Bahasa Jawa merupakan bahasa daerah, disamping Bahasa Sunda, yang sudah tersedia translatornya di Google Translate. Tersedianya layanan ini dirilis Google sejak 24 Mei 2013 untuk 85 juta masyarakat Indonesia yang menggunakannya. Ketika layanan ini dirilis, Google Translate Bahasa Jawa masih berstatus “alpha” atau masih dalam tahap pengembangan. Artinya, kualitas terjemahan Bahasa Jawa di Google Translate belum setara dengan kualitas terjemahan bahasa lainnya.

■ SOAL TUGAS A
Salin ulang baris-baris catatan tanpa perubahan. Mulailah dari baris yang memuat "Where should I click to: Click the C++" dan berhentilah setelah baris yang memuat "coord(67,604)".

■ BAHAN TUGAS INI
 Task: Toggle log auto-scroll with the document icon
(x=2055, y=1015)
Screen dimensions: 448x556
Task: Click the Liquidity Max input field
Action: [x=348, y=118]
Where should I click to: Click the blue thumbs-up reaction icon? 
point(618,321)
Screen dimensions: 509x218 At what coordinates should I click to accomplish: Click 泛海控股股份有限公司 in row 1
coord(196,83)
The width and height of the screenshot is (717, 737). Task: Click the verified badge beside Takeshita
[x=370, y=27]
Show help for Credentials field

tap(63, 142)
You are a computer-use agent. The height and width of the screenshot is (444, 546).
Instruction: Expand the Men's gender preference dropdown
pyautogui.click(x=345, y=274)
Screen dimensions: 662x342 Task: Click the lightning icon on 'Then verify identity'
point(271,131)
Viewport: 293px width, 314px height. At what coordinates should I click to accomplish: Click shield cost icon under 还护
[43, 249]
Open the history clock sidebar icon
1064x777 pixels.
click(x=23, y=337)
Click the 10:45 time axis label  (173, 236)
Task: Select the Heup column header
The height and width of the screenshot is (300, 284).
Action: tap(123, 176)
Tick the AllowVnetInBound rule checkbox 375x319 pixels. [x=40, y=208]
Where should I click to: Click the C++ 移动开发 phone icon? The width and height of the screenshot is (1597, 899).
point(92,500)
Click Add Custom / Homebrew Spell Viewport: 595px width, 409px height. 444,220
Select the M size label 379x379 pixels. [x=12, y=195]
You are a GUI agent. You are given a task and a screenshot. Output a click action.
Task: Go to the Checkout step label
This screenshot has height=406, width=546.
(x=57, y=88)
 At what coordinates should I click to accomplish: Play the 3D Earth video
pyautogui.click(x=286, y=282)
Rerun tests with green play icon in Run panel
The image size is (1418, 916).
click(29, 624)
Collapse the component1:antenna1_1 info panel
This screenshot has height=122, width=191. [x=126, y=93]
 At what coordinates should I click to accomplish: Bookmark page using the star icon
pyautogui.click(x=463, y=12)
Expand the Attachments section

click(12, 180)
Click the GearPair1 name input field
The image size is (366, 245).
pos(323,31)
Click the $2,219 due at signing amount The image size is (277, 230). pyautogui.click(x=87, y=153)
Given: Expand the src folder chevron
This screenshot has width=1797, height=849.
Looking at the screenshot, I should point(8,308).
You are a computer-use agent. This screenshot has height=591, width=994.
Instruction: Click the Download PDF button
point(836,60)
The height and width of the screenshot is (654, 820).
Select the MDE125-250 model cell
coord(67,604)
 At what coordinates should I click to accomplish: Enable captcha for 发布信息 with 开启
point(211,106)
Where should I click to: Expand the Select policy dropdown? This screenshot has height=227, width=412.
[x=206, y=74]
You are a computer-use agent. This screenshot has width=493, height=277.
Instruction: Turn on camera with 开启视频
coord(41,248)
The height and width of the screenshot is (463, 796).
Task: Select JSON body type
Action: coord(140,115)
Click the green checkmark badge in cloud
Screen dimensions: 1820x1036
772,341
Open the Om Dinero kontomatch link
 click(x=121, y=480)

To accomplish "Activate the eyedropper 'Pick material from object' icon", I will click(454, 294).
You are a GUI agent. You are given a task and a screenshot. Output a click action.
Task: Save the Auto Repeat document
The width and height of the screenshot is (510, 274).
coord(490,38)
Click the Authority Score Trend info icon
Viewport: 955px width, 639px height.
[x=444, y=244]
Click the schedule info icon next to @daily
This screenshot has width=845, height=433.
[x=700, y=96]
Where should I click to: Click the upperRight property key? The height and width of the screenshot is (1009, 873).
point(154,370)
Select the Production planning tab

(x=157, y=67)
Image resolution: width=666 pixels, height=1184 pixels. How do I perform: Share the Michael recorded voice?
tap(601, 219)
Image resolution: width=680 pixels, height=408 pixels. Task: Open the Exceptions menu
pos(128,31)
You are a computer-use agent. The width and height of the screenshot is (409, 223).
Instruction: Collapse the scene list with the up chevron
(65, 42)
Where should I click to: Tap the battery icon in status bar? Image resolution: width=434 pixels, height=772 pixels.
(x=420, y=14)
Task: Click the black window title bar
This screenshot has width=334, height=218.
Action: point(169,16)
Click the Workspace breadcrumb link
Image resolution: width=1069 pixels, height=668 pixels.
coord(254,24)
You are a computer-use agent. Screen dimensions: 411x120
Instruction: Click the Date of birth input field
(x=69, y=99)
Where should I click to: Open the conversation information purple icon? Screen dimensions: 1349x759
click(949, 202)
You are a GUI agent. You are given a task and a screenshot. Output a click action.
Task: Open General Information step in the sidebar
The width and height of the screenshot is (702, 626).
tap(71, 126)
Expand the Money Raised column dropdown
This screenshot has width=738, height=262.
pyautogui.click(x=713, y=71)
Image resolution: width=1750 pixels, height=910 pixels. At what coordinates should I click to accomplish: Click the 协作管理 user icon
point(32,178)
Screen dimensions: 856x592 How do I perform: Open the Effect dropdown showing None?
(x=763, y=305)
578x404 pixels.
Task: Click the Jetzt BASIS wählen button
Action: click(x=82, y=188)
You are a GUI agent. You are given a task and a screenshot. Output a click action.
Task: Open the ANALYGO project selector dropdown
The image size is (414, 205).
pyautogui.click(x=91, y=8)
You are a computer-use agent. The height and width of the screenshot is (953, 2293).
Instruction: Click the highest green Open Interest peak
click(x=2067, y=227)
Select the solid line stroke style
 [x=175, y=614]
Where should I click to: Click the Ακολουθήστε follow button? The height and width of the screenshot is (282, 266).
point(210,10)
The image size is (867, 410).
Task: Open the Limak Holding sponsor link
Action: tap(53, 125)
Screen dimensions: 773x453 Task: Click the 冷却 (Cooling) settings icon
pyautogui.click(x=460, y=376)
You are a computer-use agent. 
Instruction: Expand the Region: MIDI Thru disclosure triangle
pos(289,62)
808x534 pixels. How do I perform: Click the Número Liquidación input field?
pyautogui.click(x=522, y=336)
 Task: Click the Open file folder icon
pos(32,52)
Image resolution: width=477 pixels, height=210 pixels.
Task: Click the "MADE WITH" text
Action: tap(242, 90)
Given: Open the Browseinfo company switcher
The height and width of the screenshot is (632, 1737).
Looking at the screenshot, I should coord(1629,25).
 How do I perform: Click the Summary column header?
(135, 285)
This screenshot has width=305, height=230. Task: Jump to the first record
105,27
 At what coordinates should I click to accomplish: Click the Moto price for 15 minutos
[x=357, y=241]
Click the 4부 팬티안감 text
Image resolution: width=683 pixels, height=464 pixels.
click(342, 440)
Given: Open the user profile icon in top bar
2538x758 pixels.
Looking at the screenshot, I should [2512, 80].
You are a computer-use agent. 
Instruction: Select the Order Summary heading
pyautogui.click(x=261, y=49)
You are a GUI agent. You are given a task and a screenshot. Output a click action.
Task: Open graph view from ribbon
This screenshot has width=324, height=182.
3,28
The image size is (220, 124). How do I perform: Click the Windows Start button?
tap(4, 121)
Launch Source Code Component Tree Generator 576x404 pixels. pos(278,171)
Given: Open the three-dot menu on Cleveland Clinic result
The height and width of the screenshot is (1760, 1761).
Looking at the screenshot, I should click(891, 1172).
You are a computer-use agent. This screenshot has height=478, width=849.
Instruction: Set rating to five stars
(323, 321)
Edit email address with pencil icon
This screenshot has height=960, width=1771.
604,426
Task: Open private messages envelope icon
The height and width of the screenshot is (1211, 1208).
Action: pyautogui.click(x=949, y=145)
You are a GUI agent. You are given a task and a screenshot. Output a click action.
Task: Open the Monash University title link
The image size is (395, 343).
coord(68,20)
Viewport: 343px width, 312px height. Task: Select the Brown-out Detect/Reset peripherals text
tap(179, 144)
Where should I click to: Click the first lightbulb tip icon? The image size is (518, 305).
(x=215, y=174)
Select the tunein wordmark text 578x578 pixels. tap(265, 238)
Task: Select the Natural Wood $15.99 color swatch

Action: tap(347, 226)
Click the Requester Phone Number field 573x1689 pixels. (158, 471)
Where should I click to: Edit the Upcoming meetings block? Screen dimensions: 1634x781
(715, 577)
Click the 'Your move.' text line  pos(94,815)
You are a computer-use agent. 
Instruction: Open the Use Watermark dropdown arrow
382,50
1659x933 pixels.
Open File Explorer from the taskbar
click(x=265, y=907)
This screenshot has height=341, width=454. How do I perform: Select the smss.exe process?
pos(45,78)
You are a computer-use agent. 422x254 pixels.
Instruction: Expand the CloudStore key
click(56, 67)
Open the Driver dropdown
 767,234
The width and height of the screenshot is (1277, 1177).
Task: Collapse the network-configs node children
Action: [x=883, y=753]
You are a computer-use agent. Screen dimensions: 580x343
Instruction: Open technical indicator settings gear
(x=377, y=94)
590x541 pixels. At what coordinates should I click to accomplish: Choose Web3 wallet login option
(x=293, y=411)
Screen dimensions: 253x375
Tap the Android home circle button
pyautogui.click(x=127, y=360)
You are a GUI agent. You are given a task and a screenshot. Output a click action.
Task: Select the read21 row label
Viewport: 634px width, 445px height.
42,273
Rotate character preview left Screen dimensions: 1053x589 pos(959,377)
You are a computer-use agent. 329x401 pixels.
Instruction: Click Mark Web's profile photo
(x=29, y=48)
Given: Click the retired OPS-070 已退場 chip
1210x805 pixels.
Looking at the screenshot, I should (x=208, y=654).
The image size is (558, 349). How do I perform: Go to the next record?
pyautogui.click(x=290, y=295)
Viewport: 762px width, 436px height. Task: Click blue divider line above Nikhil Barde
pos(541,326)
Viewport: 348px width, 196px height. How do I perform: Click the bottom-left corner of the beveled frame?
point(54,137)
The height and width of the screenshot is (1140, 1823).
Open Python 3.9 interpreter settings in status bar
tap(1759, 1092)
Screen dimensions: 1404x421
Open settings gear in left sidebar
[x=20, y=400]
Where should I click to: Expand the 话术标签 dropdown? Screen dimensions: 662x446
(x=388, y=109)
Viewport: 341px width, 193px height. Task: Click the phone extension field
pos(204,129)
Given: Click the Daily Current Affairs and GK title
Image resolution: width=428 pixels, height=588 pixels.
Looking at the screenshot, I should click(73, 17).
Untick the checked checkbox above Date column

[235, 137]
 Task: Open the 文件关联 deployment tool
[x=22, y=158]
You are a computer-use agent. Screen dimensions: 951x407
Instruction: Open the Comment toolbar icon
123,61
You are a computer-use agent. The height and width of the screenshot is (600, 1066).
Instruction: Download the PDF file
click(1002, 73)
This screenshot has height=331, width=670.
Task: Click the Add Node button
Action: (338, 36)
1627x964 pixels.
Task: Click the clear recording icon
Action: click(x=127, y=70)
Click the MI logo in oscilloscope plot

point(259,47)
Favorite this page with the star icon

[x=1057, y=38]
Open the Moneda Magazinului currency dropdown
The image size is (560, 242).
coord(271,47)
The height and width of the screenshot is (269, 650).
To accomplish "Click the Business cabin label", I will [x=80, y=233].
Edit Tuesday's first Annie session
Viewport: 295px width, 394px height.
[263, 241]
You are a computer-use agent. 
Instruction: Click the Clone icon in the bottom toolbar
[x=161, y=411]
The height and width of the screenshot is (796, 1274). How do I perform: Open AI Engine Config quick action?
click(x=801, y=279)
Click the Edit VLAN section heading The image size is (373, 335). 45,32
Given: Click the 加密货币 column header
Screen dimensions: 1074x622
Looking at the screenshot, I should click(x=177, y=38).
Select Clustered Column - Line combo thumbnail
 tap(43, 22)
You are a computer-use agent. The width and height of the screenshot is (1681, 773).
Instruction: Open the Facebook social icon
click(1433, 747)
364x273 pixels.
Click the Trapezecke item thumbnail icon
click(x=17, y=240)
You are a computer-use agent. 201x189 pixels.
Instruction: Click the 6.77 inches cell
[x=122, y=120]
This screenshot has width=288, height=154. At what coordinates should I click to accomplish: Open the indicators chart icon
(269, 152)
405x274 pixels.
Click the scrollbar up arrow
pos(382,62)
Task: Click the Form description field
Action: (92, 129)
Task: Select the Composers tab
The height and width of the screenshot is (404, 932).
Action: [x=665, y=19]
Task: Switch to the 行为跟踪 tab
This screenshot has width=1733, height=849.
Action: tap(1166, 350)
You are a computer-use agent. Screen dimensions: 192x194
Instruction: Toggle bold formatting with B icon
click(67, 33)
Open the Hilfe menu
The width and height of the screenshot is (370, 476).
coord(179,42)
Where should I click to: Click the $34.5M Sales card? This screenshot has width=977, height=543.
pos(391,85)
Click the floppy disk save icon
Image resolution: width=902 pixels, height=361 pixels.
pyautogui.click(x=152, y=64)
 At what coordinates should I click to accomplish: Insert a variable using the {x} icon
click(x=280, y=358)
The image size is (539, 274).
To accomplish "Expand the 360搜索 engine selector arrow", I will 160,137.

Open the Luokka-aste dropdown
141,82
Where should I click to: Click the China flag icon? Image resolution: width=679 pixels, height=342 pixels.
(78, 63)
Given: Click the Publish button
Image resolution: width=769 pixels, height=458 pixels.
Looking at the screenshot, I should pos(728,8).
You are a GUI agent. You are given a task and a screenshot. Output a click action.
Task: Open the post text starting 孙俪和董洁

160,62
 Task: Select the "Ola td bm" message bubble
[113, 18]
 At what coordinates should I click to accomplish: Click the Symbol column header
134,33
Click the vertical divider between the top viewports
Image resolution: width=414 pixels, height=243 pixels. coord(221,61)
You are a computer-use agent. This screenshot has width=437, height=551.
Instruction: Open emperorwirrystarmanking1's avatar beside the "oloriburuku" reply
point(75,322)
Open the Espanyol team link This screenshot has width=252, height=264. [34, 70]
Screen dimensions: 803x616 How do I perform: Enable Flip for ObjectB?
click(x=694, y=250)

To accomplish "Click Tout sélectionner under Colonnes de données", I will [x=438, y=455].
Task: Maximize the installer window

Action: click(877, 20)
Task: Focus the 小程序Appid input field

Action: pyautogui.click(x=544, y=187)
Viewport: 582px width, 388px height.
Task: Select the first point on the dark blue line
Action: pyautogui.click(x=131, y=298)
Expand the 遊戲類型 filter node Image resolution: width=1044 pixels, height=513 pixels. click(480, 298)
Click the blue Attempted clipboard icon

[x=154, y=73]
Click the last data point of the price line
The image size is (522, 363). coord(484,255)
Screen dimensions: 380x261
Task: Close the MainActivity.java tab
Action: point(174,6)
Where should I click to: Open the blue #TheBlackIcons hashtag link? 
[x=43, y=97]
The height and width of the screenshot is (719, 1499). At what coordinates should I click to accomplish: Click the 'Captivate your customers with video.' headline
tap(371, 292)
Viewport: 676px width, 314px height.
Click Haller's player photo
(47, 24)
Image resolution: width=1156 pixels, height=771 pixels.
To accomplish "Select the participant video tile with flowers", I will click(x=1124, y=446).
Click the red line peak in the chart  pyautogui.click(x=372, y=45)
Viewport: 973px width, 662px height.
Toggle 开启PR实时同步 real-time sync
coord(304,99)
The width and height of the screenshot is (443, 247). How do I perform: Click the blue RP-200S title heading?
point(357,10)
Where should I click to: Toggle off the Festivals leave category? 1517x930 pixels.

■ SOAL TUGAS B
Lanjutkan teks tentang Google Translate Bahasa Jawa, mulai setelah kalimat terakhirnya.

■ JAWABAN A
Where should I click to: Click the C++ 移动开发 phone icon? The width and height of the screenshot is (1597, 899).
point(92,500)
Click Add Custom / Homebrew Spell Viewport: 595px width, 409px height. 444,220
Select the M size label 379x379 pixels. [x=12, y=195]
You are a GUI agent. You are given a task and a screenshot. Output a click action.
Task: Go to the Checkout step label
This screenshot has height=406, width=546.
(x=57, y=88)
 At what coordinates should I click to accomplish: Play the 3D Earth video
pyautogui.click(x=286, y=282)
Rerun tests with green play icon in Run panel
The image size is (1418, 916).
click(29, 624)
Collapse the component1:antenna1_1 info panel
This screenshot has height=122, width=191. [x=126, y=93]
 At what coordinates should I click to accomplish: Bookmark page using the star icon
pyautogui.click(x=463, y=12)
Expand the Attachments section

click(12, 180)
Click the GearPair1 name input field
The image size is (366, 245).
pos(323,31)
Click the $2,219 due at signing amount The image size is (277, 230). pyautogui.click(x=87, y=153)
Given: Expand the src folder chevron
This screenshot has width=1797, height=849.
Looking at the screenshot, I should point(8,308).
You are a computer-use agent. This screenshot has height=591, width=994.
Instruction: Click the Download PDF button
point(836,60)
The height and width of the screenshot is (654, 820).
Select the MDE125-250 model cell
coord(67,604)

■ JAWABAN B
Peningkatan layanan translator Bahasa Jawa ini tentunya bukan sembarang keputusan, sebab pihak Google sudah melakukan riset sebelumnya yang menyimpulkan Bahasa Jawa menjadi trend tersendiri di mesin pencari Google. Untuk itu, layanan Google Translate Bahasa Jawa ini tentunya akan semakin memudahkan bagi siapa saja yang ingin mempelajari Bahasa Jawa.
Nah, itulah tadi fakta-fakta Bahasa Jawa yang mengagumkan. Seiring perkembangan zaman, bisa saja Bahasa Jawa ini semakin sedikit penggunanya karena terpengaruh faktor urbanisasi. Namun, sebagai sebuah warisan nenek moyang tentu saja generasi muda Suku Jawa wajib untuk menjaga keberlanjutan peninggalan budaya asli Jawa ini.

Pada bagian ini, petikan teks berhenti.